I don’t know what my point is anymore.

Ah, with anything though, it makes a difference when you can laugh at yourself and at each other. And now I sound preachy and I’m boring myself. It must be the Zima….

This was a long one, and with you being a writer with work to do, you don’t have to respond. A simple nod is fine. Besides, the more you talk about your next book, the more we want you to hurry up and finish it (grin).

Lindsey


I went to a boarding school for high school and felt a similar way about college when I got there, although my response was more geared toward the lifestyle than the teaching style. I requested a single room in a co-ed dorm, and was instead placed in a dorm full of freshman girls (all double rooms) for whom the Big Autonomy of college was as much a major adjustment as leaving home was. But I’d been living away from home and doing my own laundry and taking myself off to the cafeteria for 4 years by then, and I felt like a fish in the desert.
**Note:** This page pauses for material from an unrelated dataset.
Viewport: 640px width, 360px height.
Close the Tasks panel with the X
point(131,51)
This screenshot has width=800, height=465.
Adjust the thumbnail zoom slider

I can understand your comment about being embarrassed by other people’s “fidgety attention” (nice phrase, that). Being singled out for “overcoming disability” is a pretty ambivalent experience, isn’t it? I think people have a real desire to acknowledge perseverance and the extra effort that’s required in our society to achieve many of the things that people without physical or emotional conditions take for granted. But there’s also often an unfortunate flavor of “why, she’s really hardly a cripple at all” that I have less patience with as I get older. Our culture is uncomfortable with difference, and we tend to reward people who manage their difference in ways that make them more like “normal” people (lord, don’t even get me started on normative socialization, we’ll be here for days).

I’m getting a hefty dose of this in my ongoing education in ASL. I have a Deaf friend who teaches ASL and starts the first class with an interpreter (the only time an interpreter comes to class) so she can explain that being deaf does not mean being a broken hearing person who has to be fixed: it means being a person with a different language modality. She stands up in class and tells the students, “I’m not broken!” and she’s right –” she’s strong, articulate, powerful, and talks with her hands and face and body instead of her voice. Anyone who calls her disabled had better duck and cover.

I suppose what I really want is for people to acknowledge difference with respect and an approach of “okay, how can we all work together” instead of with discomfort or denial. When Nicola and I go somewhere, I want people to ease her passage and observe some standard courtesies (like making sure she has a chair). They don’t need to waste any time (theirs or mine) telling me what a fucking tragedy it is about the MS, or how brave we are, or how sad it makes them. I don’t care. Our bravery is our business, and there is nothing about our life that I would ever refer to as a tragedy, and it’s insulting to imply that I should. But… I also understand that people want to connect and want to express what are, in fact, their feelings. I just wish people could feel differently. I wish that people could understand that there are physical and emotional variations of humans, rather than the “ideal normal” standard to which most of us can’t really measure up anyway. Wouldn’t it be great to train everyone to cope with difference together, rather than having to give out awards for people who cope successfully with it alone?